Transcribe the data exactly. Leave nothing out.

###

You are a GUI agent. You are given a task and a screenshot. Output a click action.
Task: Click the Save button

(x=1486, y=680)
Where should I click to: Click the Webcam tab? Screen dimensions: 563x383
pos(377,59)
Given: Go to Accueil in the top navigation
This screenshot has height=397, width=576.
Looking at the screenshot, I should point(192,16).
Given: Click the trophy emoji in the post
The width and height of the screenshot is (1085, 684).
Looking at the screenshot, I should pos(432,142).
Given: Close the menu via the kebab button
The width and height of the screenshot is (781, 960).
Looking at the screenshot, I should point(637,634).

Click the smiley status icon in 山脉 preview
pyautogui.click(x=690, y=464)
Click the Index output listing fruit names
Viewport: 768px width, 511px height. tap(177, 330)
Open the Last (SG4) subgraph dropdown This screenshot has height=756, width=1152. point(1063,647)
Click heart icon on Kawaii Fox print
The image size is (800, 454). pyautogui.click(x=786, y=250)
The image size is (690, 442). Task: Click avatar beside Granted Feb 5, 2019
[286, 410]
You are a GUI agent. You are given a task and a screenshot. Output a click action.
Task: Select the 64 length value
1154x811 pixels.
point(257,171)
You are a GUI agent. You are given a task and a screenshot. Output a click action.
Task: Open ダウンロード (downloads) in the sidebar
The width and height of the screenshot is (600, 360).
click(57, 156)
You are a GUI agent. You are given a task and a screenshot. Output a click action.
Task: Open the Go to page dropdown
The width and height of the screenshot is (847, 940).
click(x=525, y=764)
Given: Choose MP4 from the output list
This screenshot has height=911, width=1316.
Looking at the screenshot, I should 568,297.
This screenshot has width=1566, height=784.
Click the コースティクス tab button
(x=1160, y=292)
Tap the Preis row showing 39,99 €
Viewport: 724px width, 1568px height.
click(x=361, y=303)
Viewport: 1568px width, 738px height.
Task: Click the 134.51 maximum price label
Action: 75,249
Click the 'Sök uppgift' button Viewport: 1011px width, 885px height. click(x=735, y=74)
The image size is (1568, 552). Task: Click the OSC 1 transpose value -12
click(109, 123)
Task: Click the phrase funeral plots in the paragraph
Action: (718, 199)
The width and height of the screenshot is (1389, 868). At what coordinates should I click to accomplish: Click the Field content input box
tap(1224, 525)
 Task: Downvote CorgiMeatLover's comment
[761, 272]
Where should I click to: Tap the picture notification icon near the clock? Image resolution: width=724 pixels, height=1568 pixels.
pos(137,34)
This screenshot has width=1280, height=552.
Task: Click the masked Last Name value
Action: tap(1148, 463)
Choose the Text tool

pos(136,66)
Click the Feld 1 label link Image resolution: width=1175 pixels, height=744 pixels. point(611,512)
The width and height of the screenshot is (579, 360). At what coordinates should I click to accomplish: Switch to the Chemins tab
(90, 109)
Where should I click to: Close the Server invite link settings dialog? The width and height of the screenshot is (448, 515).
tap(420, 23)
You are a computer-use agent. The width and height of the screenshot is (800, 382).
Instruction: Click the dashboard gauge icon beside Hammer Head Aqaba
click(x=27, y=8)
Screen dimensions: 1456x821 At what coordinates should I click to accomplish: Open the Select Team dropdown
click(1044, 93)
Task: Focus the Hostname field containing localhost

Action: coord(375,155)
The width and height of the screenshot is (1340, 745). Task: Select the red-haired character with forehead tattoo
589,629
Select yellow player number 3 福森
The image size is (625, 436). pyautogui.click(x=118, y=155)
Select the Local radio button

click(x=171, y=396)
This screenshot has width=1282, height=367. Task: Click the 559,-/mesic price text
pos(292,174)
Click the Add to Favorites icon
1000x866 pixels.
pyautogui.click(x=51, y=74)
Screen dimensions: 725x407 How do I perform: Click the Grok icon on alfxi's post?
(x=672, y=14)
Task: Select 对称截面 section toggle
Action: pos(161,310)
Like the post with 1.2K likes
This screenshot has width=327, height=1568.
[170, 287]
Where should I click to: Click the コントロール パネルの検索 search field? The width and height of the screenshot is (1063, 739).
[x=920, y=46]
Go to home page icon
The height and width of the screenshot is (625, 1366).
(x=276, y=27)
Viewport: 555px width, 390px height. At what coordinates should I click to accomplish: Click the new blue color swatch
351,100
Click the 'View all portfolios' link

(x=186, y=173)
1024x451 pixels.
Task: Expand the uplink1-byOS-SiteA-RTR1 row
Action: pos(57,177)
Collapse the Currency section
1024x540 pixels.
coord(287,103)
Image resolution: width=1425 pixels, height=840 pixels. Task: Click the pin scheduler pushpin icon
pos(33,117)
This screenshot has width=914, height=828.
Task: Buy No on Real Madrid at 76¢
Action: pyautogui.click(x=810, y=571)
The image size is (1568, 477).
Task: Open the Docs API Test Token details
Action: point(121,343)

###

RESULT>
You are a GUI agent. You are given a task and a screenshot. Output a click action.
Task: Click the Save button

(x=1486, y=680)
Where should I click to: Click the Webcam tab? Screen dimensions: 563x383
pos(377,59)
Given: Go to Accueil in the top navigation
This screenshot has height=397, width=576.
Looking at the screenshot, I should point(192,16).
Given: Click the trophy emoji in the post
The width and height of the screenshot is (1085, 684).
Looking at the screenshot, I should pos(432,142).
Given: Close the menu via the kebab button
The width and height of the screenshot is (781, 960).
Looking at the screenshot, I should point(637,634).

Click the smiley status icon in 山脉 preview
pyautogui.click(x=690, y=464)
Click the Index output listing fruit names
Viewport: 768px width, 511px height. tap(177, 330)
Open the Last (SG4) subgraph dropdown This screenshot has height=756, width=1152. point(1063,647)
Click heart icon on Kawaii Fox print
The image size is (800, 454). pyautogui.click(x=786, y=250)
The image size is (690, 442). Task: Click avatar beside Granted Feb 5, 2019
[286, 410]
You are a GUI agent. You are given a task and a screenshot. Output a click action.
Task: Select the 64 length value
1154x811 pixels.
point(257,171)
You are a GUI agent. You are given a task and a screenshot. Output a click action.
Task: Open ダウンロード (downloads) in the sidebar
The width and height of the screenshot is (600, 360).
click(57, 156)
You are a GUI agent. You are given a task and a screenshot. Output a click action.
Task: Open the Go to page dropdown
The width and height of the screenshot is (847, 940).
click(x=525, y=764)
Given: Choose MP4 from the output list
This screenshot has height=911, width=1316.
Looking at the screenshot, I should 568,297.
This screenshot has width=1566, height=784.
Click the コースティクス tab button
(x=1160, y=292)
Tap the Preis row showing 39,99 €
Viewport: 724px width, 1568px height.
click(x=361, y=303)
Viewport: 1568px width, 738px height.
Task: Click the 134.51 maximum price label
Action: 75,249
Click the 'Sök uppgift' button Viewport: 1011px width, 885px height. click(x=735, y=74)
The image size is (1568, 552). Task: Click the OSC 1 transpose value -12
click(109, 123)
Task: Click the phrase funeral plots in the paragraph
Action: (718, 199)
The width and height of the screenshot is (1389, 868). At what coordinates should I click to accomplish: Click the Field content input box
tap(1224, 525)
 Task: Downvote CorgiMeatLover's comment
[761, 272]
Where should I click to: Tap the picture notification icon near the clock? Image resolution: width=724 pixels, height=1568 pixels.
pos(137,34)
This screenshot has width=1280, height=552.
Task: Click the masked Last Name value
Action: tap(1148, 463)
Choose the Text tool

pos(136,66)
Click the Feld 1 label link Image resolution: width=1175 pixels, height=744 pixels. point(611,512)
The width and height of the screenshot is (579, 360). At what coordinates should I click to accomplish: Switch to the Chemins tab
(90, 109)
Where should I click to: Close the Server invite link settings dialog? The width and height of the screenshot is (448, 515).
tap(420, 23)
You are a computer-use agent. The width and height of the screenshot is (800, 382).
Instruction: Click the dashboard gauge icon beside Hammer Head Aqaba
click(x=27, y=8)
Screen dimensions: 1456x821 At what coordinates should I click to accomplish: Open the Select Team dropdown
click(1044, 93)
Task: Focus the Hostname field containing localhost

Action: coord(375,155)
The width and height of the screenshot is (1340, 745). Task: Select the red-haired character with forehead tattoo
589,629
Select yellow player number 3 福森
The image size is (625, 436). pyautogui.click(x=118, y=155)
Select the Local radio button

click(x=171, y=396)
This screenshot has width=1282, height=367. Task: Click the 559,-/mesic price text
pos(292,174)
Click the Add to Favorites icon
1000x866 pixels.
pyautogui.click(x=51, y=74)
Screen dimensions: 725x407 How do I perform: Click the Grok icon on alfxi's post?
(x=672, y=14)
Task: Select 对称截面 section toggle
Action: pos(161,310)
Like the post with 1.2K likes
This screenshot has width=327, height=1568.
[170, 287]
Where should I click to: Click the コントロール パネルの検索 search field? The width and height of the screenshot is (1063, 739).
[x=920, y=46]
Go to home page icon
The height and width of the screenshot is (625, 1366).
(x=276, y=27)
Viewport: 555px width, 390px height. At what coordinates should I click to accomplish: Click the new blue color swatch
351,100
Click the 'View all portfolios' link

(x=186, y=173)
1024x451 pixels.
Task: Expand the uplink1-byOS-SiteA-RTR1 row
Action: pos(57,177)
Collapse the Currency section
1024x540 pixels.
coord(287,103)
Image resolution: width=1425 pixels, height=840 pixels. Task: Click the pin scheduler pushpin icon
pos(33,117)
This screenshot has width=914, height=828.
Task: Buy No on Real Madrid at 76¢
Action: pyautogui.click(x=810, y=571)
The image size is (1568, 477).
Task: Open the Docs API Test Token details
Action: point(121,343)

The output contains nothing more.